Secondo il rapporto, la percentuale di famiglie straniere in povertà raggiunge quasi il 33%, contro il 6,5% delle famiglie composte esclusivamente da cittadini italiani. Una forbice che si allarga nel Nord, dove il costo della vita è più alto e il lavoro spesso più instabile, specie nei settori stagionali. In molte aree industriali del Paese, gli stranieri rappresentano una parte essenziale della forza lavoro, ma restano intrappolati in impieghi a bassa qualifica e scarsa sicurezza economica.
L’Istat sottolinea come istruzione, conoscenza della lingua e continuità lavorativa restino i tre fattori determinanti per uscire dal ciclo della vulnerabilità. Dove mancano competenze linguistiche e professionali adeguate, il rischio di povertà cresce fino a tre volte rispetto alla media.
Negli ultimi anni, diversi programmi nazionali hanno provato a colmare questo divario, ma il cammino è ancora lungo. Eppure, proprio nella formazione professionale risiede la chiave per invertire la tendenza. Lo dimostrano i percorsi di inclusione promossi da SIA Servizi e Road To Italy®, che hanno costruito un modello integrato capace di unire insegnamento della lingua italiana, corsi di secondo livello e inserimento lavorativo diretto.

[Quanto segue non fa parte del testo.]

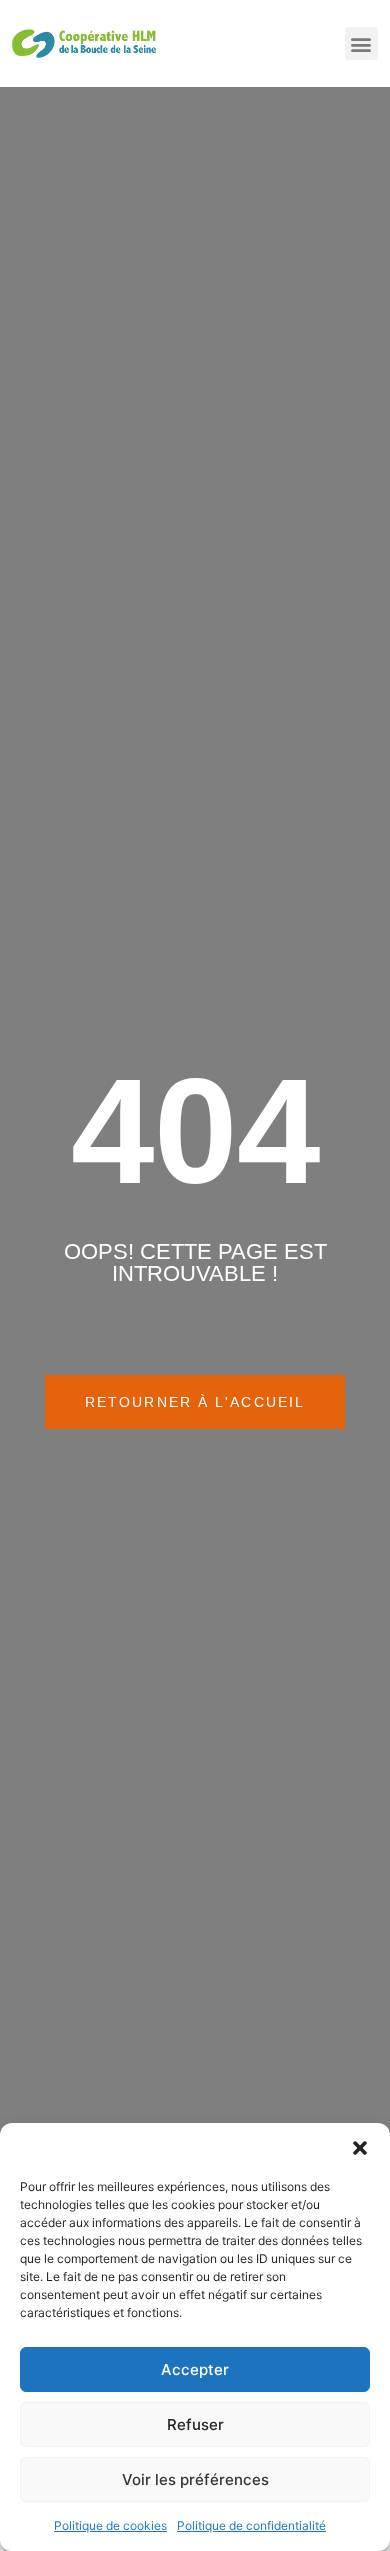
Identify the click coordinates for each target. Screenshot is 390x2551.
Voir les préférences (195, 2479)
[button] (360, 2148)
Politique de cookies (110, 2525)
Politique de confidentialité (251, 2525)
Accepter (195, 2369)
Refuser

Il progetto, in linea con le Politiche Attive del Lavoro e i fondi interprofessionali come Fondimpresa, trasforma la formazione in occupazione reale, creando un circolo virtuoso tra crescita personale e sviluppo economico.
Mentre i numeri Istat richiamano l’urgenza di azioni strutturali, esperienze come quella di Road To Italy dimostrano che l’Italia può essere anche un laboratorio di buone pratiche, dove l’inclusione non è solo un principio, ma un fatto concreto.
Laddove c’è una lingua appresa, una competenza riconosciuta, un’azienda che investe in formazione, c’è sempre la possibilità di uscire dalla povertà e di costruire futuro.